Judd Choate, the director of elections for the Secretary of State’s Office said Judicial Watch is using active and inactive voters in its calculation. While inactive voters are still registered, they don’t automatically receive a ballot in the mail and “will eventually be cancelled if the county does not receive updated address information from the voter.”

He said federal law blocks immediately cancelling inactive records before two general elections pass.

“Judicial Watch’s calculation completely fails to take this aspect of federal law into consideration,” Choate said. “Jefferson County, like all counties in Colorado, regularly conducts list maintenance activity, including the cancellation of voters who are dead, who are incarcerated for a felony, and who move and register in a different state. Judicial Watch’s calculations also fail to take these list maintenance activities into account.”

The Jefferson County Clerk and Recorder’s Office provided a response Monday:

“The Jefferson County Clerk and Recorder’s office takes its public duty to ensure the integrity of our elections process very seriously. We are proud that more than 90% of eligible Jeffco residents are registered to vote. At the same time, we recognize that makes us a target for those using questionable math to imply that we have more registered voters than are eligible or that we are not complying with federal law as it relates to the removal of inactive voters. Both contentions are patently false.

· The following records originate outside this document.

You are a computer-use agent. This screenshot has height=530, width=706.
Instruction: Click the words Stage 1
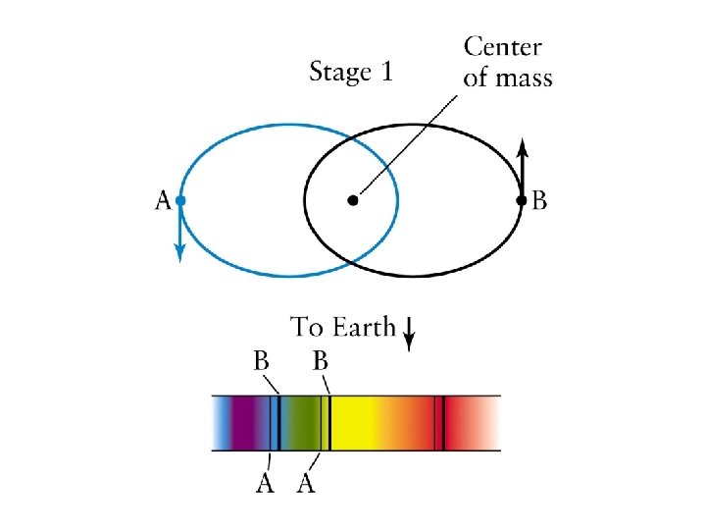point(350,72)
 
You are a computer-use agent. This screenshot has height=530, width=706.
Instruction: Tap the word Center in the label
point(502,47)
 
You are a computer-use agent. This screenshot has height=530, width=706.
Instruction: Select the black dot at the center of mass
point(352,201)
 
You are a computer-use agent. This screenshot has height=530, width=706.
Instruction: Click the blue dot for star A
point(180,201)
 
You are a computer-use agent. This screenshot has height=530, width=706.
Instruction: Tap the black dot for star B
point(522,201)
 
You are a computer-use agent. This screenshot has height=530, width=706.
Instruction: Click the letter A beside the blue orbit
point(163,202)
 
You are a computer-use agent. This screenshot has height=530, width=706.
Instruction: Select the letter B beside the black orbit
point(539,202)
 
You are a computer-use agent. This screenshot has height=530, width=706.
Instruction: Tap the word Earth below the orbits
point(364,328)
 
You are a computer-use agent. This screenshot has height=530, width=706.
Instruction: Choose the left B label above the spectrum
point(263,360)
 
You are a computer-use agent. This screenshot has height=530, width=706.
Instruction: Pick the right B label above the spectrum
point(320,360)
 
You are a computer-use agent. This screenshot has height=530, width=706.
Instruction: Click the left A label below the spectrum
point(265,484)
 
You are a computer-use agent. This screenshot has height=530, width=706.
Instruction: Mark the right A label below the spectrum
point(306,484)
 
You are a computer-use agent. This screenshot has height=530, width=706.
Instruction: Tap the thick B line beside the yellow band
point(329,423)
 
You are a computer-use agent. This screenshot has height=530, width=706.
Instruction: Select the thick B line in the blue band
point(279,423)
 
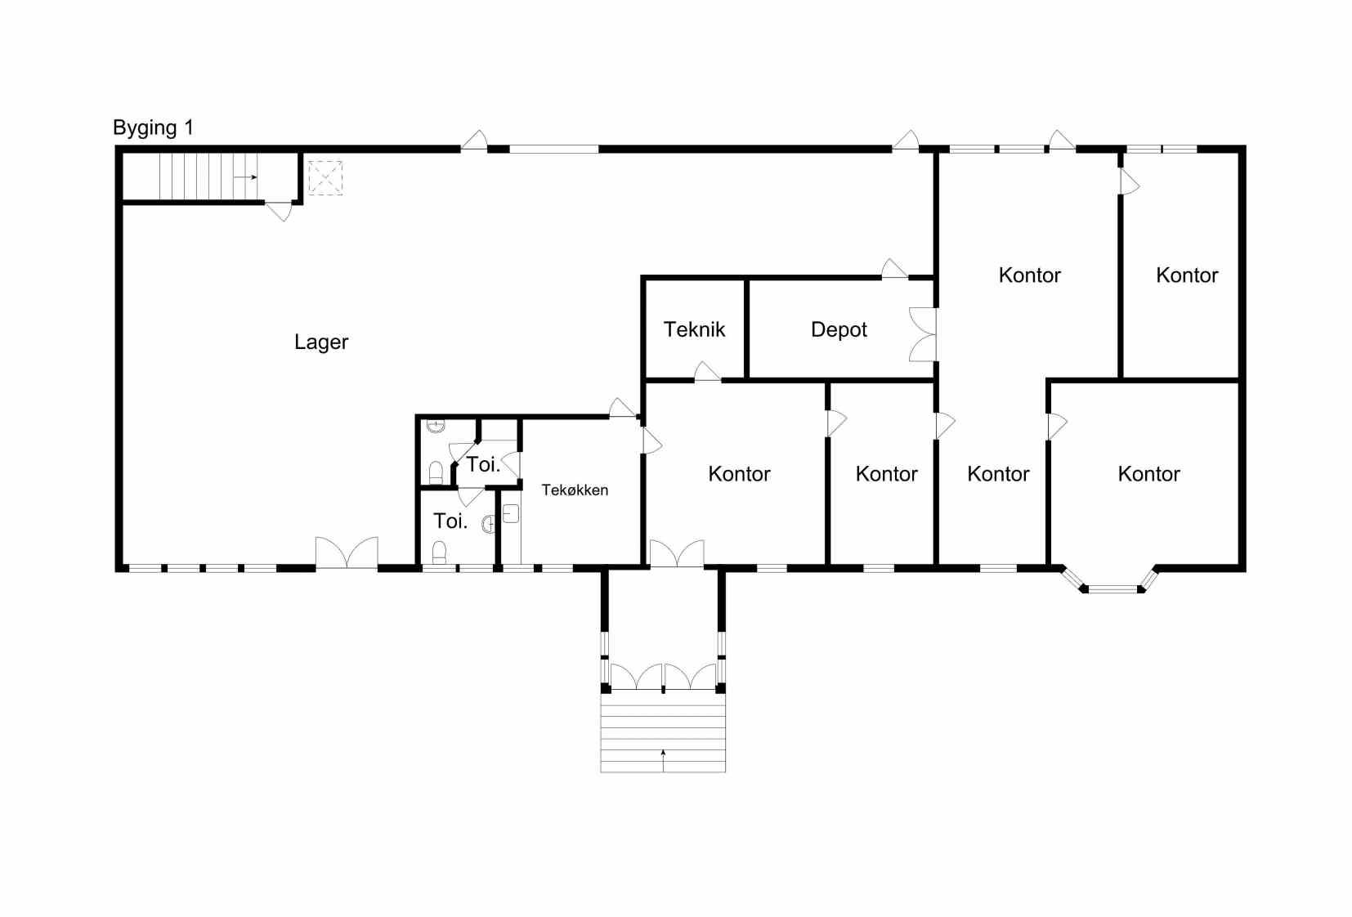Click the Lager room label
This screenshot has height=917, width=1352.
point(321,342)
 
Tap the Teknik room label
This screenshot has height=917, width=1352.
point(694,329)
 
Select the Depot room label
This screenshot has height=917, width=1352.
point(839,329)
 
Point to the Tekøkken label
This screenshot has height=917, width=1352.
point(575,490)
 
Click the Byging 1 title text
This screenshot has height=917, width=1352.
point(154,127)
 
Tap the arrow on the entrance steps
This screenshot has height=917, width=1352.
point(663,760)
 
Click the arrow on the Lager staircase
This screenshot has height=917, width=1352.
point(246,177)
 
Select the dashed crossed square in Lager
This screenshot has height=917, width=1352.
point(325,177)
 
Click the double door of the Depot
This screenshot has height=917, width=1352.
point(922,335)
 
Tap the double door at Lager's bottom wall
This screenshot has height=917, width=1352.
point(347,552)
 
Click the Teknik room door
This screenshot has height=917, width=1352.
point(707,372)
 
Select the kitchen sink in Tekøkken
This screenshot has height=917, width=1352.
point(511,513)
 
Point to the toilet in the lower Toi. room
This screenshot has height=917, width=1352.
point(440,552)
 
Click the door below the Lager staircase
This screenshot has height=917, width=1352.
point(279,211)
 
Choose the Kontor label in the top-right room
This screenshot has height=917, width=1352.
point(1187,275)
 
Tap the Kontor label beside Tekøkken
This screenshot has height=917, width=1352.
point(739,474)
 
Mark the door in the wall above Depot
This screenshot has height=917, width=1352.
point(894,269)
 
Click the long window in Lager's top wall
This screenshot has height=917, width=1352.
point(554,149)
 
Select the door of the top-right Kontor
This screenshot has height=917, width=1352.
point(1130,181)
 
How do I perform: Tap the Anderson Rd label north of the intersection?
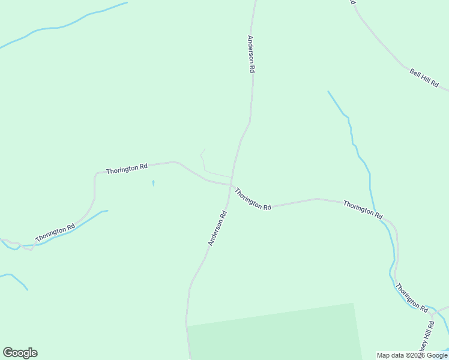(251, 54)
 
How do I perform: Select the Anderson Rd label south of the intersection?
(217, 228)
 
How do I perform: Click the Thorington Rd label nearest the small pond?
(127, 169)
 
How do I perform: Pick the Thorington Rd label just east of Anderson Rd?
(253, 199)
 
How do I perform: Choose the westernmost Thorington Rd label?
(55, 233)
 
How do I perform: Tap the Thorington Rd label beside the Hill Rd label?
(412, 297)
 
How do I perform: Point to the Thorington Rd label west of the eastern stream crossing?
(363, 209)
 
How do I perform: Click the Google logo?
(20, 353)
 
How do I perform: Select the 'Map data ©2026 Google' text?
(412, 355)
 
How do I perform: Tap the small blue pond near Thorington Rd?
(153, 183)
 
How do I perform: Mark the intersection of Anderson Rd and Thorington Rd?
(231, 185)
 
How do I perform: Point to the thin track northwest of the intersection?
(203, 162)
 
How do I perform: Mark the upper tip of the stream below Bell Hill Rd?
(328, 92)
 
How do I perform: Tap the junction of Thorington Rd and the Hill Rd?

“We take the maintenance of our voter rolls very seriously, including the daily removal of felons, the monthly removal of hundreds of individuals who have died and the removal of anyone else who is permitted by law. Under the National Voter Registration Act (NVRA), we as a county are prohibited from removing inactive voters from the registration rolls unless they meet specific criteria, including first becoming inactive and then failing to respond to mail and vote in two federal elections. While Judicial Watch’s letter to us claims that Jeffco has removed “only about 6,100 voter registrations per year during the last reporting period,” these numbers are quite off. After the last federal election, 20,830 voters were removed from Jeffco’s rolls.”

A noted defender of President Trump, who routinely questions election integrity, Judicial Watch says its analysis found 378 counties nationwide with more registered voters than living citizens. A press release Thursday pointed to cities in Southern California, while 11 of the 19 counties targeted with lawsuit threats are in Golden State, where Trump isn’t likely to do well because of the state’s preference for Democrats, where he lost by 30 percentage points, or about 4 million votes, in 2016.

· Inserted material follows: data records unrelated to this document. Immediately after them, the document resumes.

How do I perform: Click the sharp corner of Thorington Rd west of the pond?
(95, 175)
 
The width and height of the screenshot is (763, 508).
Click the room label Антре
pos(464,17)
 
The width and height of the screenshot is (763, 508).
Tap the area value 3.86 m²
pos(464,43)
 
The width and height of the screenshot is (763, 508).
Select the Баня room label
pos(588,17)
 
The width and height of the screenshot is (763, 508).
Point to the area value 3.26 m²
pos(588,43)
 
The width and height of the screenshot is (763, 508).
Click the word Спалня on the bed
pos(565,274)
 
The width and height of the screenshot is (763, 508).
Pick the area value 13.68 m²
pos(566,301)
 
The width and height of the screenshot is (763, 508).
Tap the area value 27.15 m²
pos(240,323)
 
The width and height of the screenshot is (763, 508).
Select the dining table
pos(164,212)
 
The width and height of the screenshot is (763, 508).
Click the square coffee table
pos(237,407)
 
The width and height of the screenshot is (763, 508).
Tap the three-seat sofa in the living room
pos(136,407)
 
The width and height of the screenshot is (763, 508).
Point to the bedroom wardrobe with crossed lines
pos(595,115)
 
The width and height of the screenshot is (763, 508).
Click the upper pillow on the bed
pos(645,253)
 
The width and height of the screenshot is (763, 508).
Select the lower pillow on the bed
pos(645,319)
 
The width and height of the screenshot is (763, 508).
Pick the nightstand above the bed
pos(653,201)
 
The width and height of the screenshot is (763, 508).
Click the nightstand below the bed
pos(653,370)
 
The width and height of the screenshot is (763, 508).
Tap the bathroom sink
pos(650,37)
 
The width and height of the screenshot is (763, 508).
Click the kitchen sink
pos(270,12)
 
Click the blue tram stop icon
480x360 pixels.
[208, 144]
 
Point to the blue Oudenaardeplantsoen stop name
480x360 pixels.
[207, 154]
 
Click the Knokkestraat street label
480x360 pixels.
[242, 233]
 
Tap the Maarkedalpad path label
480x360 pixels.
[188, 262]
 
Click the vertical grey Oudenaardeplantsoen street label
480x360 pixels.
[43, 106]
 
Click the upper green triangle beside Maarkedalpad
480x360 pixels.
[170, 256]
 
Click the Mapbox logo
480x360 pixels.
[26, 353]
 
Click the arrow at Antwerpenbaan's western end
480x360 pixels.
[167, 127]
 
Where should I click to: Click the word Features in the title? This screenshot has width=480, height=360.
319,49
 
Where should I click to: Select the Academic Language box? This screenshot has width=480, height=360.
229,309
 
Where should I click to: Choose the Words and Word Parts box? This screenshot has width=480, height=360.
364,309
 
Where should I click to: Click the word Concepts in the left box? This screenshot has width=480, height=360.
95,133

He has tweeted allegations of widespread voter fraud in California, yet has not substantiated the claim.

Four counties flagged by Judicial Watch are in Pennsylvania, a state critical to Trump’s re-election this year.

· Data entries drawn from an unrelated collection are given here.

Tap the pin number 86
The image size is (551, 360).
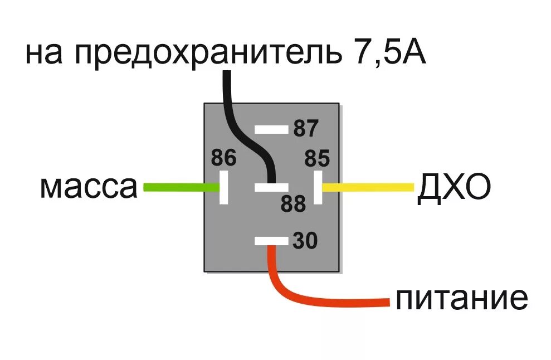coord(223,158)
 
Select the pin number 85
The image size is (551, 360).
coord(317,159)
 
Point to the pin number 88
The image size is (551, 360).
coord(293,204)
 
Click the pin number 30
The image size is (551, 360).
coord(305,241)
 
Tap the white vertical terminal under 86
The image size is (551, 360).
coord(224,187)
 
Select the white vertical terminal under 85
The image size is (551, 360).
coord(319,187)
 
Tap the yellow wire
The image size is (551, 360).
coord(368,187)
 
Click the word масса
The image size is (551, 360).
coord(88,188)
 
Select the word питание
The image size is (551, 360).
coord(461,300)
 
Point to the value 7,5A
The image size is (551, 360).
coord(391,54)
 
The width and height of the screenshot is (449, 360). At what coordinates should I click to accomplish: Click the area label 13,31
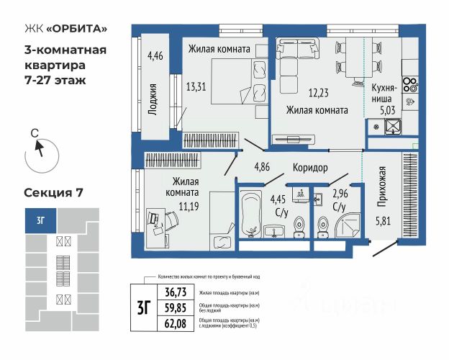[x=196, y=87]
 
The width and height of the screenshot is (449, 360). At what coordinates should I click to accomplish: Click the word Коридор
[x=310, y=168]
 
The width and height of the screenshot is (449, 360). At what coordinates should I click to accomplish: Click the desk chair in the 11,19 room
[x=153, y=218]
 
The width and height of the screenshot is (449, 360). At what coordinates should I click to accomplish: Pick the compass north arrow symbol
[x=39, y=150]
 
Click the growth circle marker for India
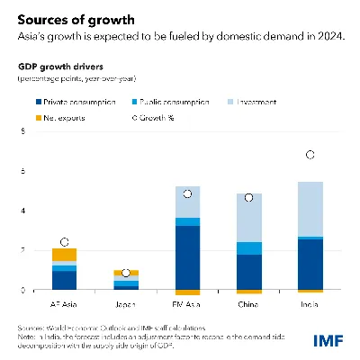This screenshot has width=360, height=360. click(x=310, y=155)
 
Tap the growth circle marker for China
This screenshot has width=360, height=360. click(x=249, y=197)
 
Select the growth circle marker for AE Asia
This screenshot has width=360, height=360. click(x=64, y=241)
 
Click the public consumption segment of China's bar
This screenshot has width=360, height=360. click(x=249, y=248)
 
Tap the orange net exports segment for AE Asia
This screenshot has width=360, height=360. click(x=64, y=254)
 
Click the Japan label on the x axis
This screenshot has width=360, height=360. click(x=125, y=303)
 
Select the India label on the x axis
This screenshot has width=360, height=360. click(x=310, y=303)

Trump lost Jeffco in 2016 by nearly 8%, a difference of 21,599 votes. 

“Dirty voting rolls can mean dirty elections and Judicial Watch will insist, in court if necessary, that states follow federal law to clean up their voting rolls,” Tom Fitton, president of Judicial Watch, said in a statement. “Previous Judicial Watch lawsuits have already led to major cleanups in California, Kentucky, Indiana, and Ohio — but more needs to be done. It is common sense that voters who die or move away be removed from the voting rolls.”

A 5-4 Supreme Court decision in 2018, won by conservatives, upheld states’ authority to purge voter rolls of people who have missed a few elections, and Judicial Watch has been pushing the issue on cleaning up voter rolls.

A year ago, California state election officials reached a settlement with the organization over handling inactive voter records in relation to a 2017 lawsuit that asserted that Los Angeles County and the state failed to meet federal elections requirements.

Editor’s note: This story was updated with a quote from the Jefferson County Clerk and Recorder’s Office.